MeetMeOnTheCorner · 08/04/2026 09:13

This happened to me. My 2 sisters are very close and I’m on the outside. I was close to my youngest sister but no more. DH and me have an idea why - we asked for help when DM was ill and struggling at home. She didn’t visit and withdrew from DMs life and ours. We didn’t have the energy to deal with it and felt we had asked after decades of not asking! I have to say it was a shock though. She’s an occupational therapist and we cannot believe that someone in a caring job could be so uncaring and selfish. Our dc are not in contact either. My dd recently got engaged and she heard nothing from any of them. No idea what dd has done!

If @RiverCrossing you don’t know why, you can ask. Ask your parents as they presumably know you are not invited. What about your brother? They might cover up the reason though. Think about anything you might have said or done which might have caused a rift. I asked for help but I was treated as if it was my sole responsibility to look after DM. Have you asked for a “favour” she didn’t like? What about your dc? Anything to do with them? Offer the meeting for coffee and see where you get. People are surprising about what annoys them. In our case, the costs of the wedding are a bit less!

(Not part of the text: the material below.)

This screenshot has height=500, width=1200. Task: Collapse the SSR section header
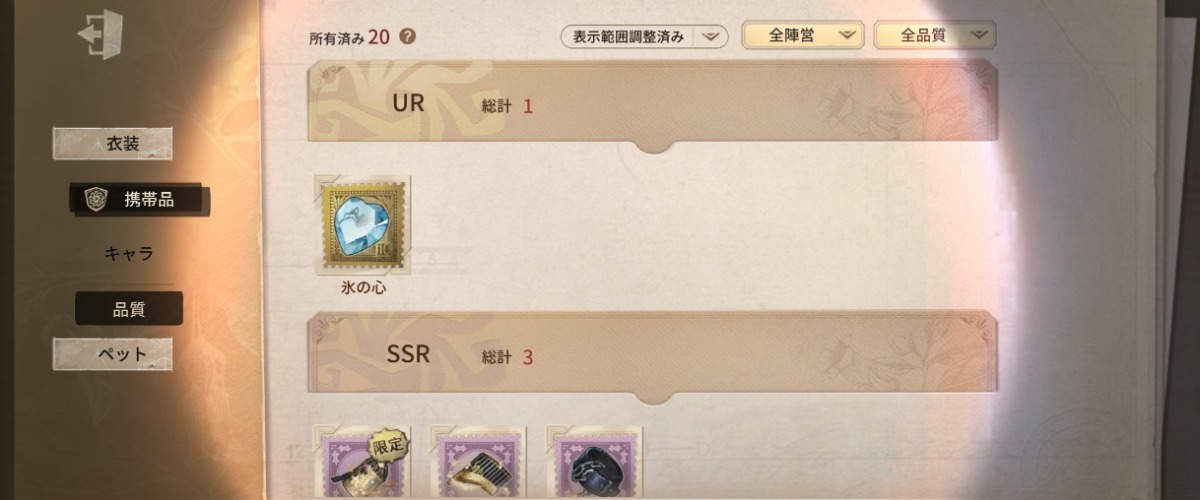[652, 356]
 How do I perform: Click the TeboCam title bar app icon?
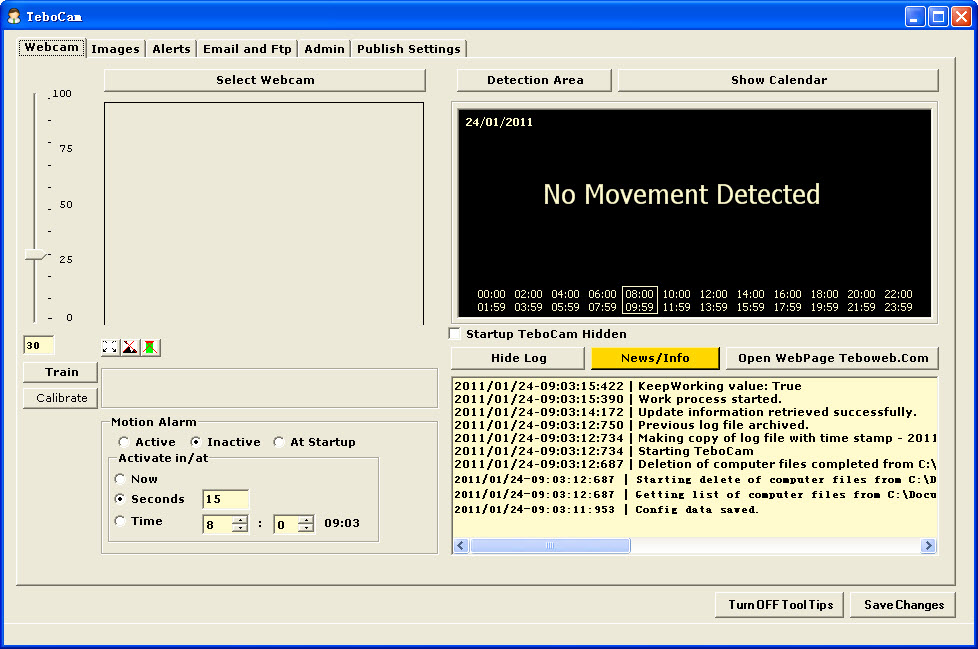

Lactoorsupp · 08/04/2026 09:36

DiscoCherries · 08/04/2026 07:40

Is there anything, absolutely anything you can think of that’s happened?
My sister stopped speaking to me for weeks last year, in the middle of my cancer treatment too. I couldn’t understand it at all. Turns out she was furious about something totally innocuous I’d said to her about parking 🤪 I chatted to my Dad about it though. I just asked him ‘WTF is her problem’ essentially ha. He ended up being the middle man but it got sorted! You’re not going to know unless you ask someone here, and I’d be too nosy not to!

What a petty nasty woman - her sister going through cancer treatment fgs

Lactoorsupp · 08/04/2026 09:37

Scruffysquirrels · 08/04/2026 08:54

I don't understand these kinds of situations and I certainly don't get all the responses about leaving her to stew.

Don't you just tell her it seems like she's upset about something, you don't know what it is, how can we fix it?

Me neither understand.

Decades of supposedly being very close
And a completely inability to be open with one another

Catcatcatcatcat · 08/04/2026 09:39

Someone must know! Call her, don’t message.

Middleagedspreadisreal · 08/04/2026 19:07

Just ask her

Pessismistic · 08/04/2026 19:13

Op you have to just ask her no one can tell you or ask your dp if she’s mentioned anything to them .
op there was a post on here a while ago the op dh mentioned that he would like to have an open relationship and his choice was the op sister could this be you?

Hotterthebetter · 08/04/2026 19:21

somanychristmaslights · 07/04/2026 21:02

For goodness sake, she’s your sister!! Just message her and ask what the hell is going on.

This! Can’t imagine either of my sisters doing this but if they did, I’d be straight in the phone asking what the feck was going on.